By not enabling a controller in a cgroup and its descendants, we can
effectively trim the hierarchy as seen by a controller from the leafs
up. However, there is currently no way to compress the hierarchy in
the intermediate levels.
This patch implements a fine-grained mechanism to allow a controller to
skip some intermediate levels in a hierarchy and effectively flatten
the hierarchy as seen by that controller.
Controllers can now be directly enabled or disabled in a cgroup
by writing to the "cgroup.controllers" file. The special prefix
'#' with the controller name is used to set that controller in
pass-through mode. In that mode, the controller is disabled for that
cgroup but it allows its children to have that controller enabled or
in pass-through mode again.
With this change, each controller can now have a unique view of their
virtual process hierarchy that can be quite different from other
controllers. We now have the freedom and flexibility to create the
right hierarchy for each controller to suit their own needs without
performance loss when compared with cgroup v1.
Signed-off-by: Waiman Long <longman@...hat.com>
---
Documentation/cgroup-v2.txt | 125 ++++++++++++++++++---
include/linux/cgroup-defs.h | 11 ++
kernel/cgroup/cgroup.c | 263 ++++++++++++++++++++++++++++++++++++++------
kernel/cgroup/debug.c | 8 +-
4 files changed, 359 insertions(+), 48 deletions(-)
diff --git a/Documentation/cgroup-v2.txt b/Documentation/cgroup-v2.txt
index 0f41282..bb27491 100644
--- a/Documentation/cgroup-v2.txt
+++ b/Documentation/cgroup-v2.txt
@@ -308,25 +308,28 @@ both cgroups.
2-4-1. Enabling and Disabling
Each cgroup has a "cgroup.controllers" file which lists all
-controllers available for the cgroup to enable.
+controllers available for the cgroup to enable for its children.
# cat cgroup.controllers
cpu io memory
-No controller is enabled by default.
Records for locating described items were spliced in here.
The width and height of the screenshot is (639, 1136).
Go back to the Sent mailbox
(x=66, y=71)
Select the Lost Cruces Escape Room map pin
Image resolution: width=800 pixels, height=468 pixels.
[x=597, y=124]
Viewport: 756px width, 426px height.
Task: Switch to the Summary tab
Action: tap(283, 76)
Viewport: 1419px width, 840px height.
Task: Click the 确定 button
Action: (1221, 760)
Controllers can be enabled and
-disabled by writing to the "cgroup.subtree_control" file.
+No controller is enabled by default. Controllers can be
+enabled and disabled on the child cgroups by writing to the
+"cgroup.subtree_control" file. A '+' prefix enables the controller,
+and a '-' prefix disables it.
# echo "+cpu +memory -io" > cgroup.subtree_control
-Only controllers which are listed in "cgroup.controllers" can be
-enabled. When multiple operations are specified as above, either they
-all succeed or fail. If multiple operations on the same controller
-are specified, the last one is effective.
+Only controllers which are listed in "cgroup.controllers" can
+be enabled in the "cgroup.subtree_control" file. When multiple
+operations are specified as above, either they all succeed or fail.
+If multiple operations on the same controller are specified, the last
+one is effective.
Enabling a controller in a cgroup indicates that the distribution of
the target resource across its immediate children will be controlled.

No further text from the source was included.